Inflection points will be where \({y^{\prime \prime }} = 0\)

\(\begin{aligned}{c}2\cos x - x\sin x &= 0\\2\cos x &= x\sin x\end{aligned}\)

Note that since \(y = x\sin x\), then this says that at the inflection points \(y = 2\cos x\).

Square both the sides and simplify the expression

The strategy is to turn \(2\cos x = x\sin x\) into an equation with just \(x\) and \(y\), (the one given). First square both sides.

\(\begin{aligned}{c}{(2\cos x)^2} &= {(x\sin x)^2}\\4{\cos ^2}x &= {x^2}{\sin ^2}x\\4{\cos ^2}x &= {x^2}\left( {1 - {{\cos }^2}x} \right)\;\;\;\left( {{{\cos }^2}x + {{\sin }^2}x = 1} \right)\\4{\cos ^2}x &= {x^2} - {x^2}{\cos ^2}x\end{aligned}\)
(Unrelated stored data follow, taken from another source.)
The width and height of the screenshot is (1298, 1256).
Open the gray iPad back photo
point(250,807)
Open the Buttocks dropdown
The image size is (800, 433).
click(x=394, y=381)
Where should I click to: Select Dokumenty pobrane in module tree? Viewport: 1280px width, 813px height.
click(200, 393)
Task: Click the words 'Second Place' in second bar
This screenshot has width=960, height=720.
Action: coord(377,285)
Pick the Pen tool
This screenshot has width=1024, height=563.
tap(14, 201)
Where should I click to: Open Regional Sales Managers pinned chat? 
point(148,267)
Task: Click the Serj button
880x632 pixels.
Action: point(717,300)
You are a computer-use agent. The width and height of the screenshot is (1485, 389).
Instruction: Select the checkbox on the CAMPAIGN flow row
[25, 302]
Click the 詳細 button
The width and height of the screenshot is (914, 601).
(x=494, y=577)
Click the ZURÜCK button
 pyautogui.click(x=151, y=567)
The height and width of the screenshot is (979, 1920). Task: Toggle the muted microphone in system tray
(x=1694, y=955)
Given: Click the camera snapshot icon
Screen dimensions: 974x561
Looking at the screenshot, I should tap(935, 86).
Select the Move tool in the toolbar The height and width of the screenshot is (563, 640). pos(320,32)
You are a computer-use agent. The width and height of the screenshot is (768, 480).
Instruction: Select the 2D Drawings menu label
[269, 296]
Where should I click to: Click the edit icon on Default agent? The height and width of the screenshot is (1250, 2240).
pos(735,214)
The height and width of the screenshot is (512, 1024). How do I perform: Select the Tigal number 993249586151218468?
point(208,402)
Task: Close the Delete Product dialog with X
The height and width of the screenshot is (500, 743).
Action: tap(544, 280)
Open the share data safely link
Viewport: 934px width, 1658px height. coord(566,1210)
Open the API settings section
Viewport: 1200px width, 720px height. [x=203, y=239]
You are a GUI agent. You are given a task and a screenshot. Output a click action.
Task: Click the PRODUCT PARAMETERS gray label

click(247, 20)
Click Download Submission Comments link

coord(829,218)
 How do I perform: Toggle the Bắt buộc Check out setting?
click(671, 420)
Similarly, calculate further:

\(\begin{aligned}{c}4{\cos ^2}x + {x^2}{\cos ^2}x &= {x^2}\\{\cos ^2}x \cdot \left( {{x^2} + 4} \right) &= {x^2}{\kern 1pt} {\kern 1pt} {\kern 1pt} {\kern 1pt} {\kern 1pt} {\kern 1pt} {\kern 1pt} {\kern 1pt} {\kern 1pt} {\kern 1pt} {\kern 1pt} {\kern 1pt} {\kern 1pt} {\kern 1pt} {\kern 1pt} {\kern 1pt} {\kern 1pt} {\kern 1pt} {\kern 1pt} {\kern 1pt} Multiply{\kern 1pt} {\kern 1pt} {\kern 1pt} both{\kern 1pt} {\kern 1pt} {\kern 1pt} sides{\kern 1pt} {\kern 1pt} {\kern 1pt} by{\kern 1pt} {\kern 1pt} {\kern 1pt} 4\\4{\cos ^2}x \cdot \left( {{x^2} + 4} \right) &= 4{x^2}\end{aligned}\)

Since \(y = x\sin x = 2\cos x\) at the inflection points, and \({(2\cos x)^2} = {y^2}\) then

\(\begin{aligned}{c}{(2\cos x)^2} \cdot \left( {{x^2} + 4} \right) &= 4{x^2}{y^2}\left( {{x^2} + 4} \right)\\{(2\cos x)^2} \cdot \left( {{x^2} + 4} \right) &= 4{x^2}\end{aligned}\)

The inflection points lie on this curve.

It is proved that inflection points lie on this curve.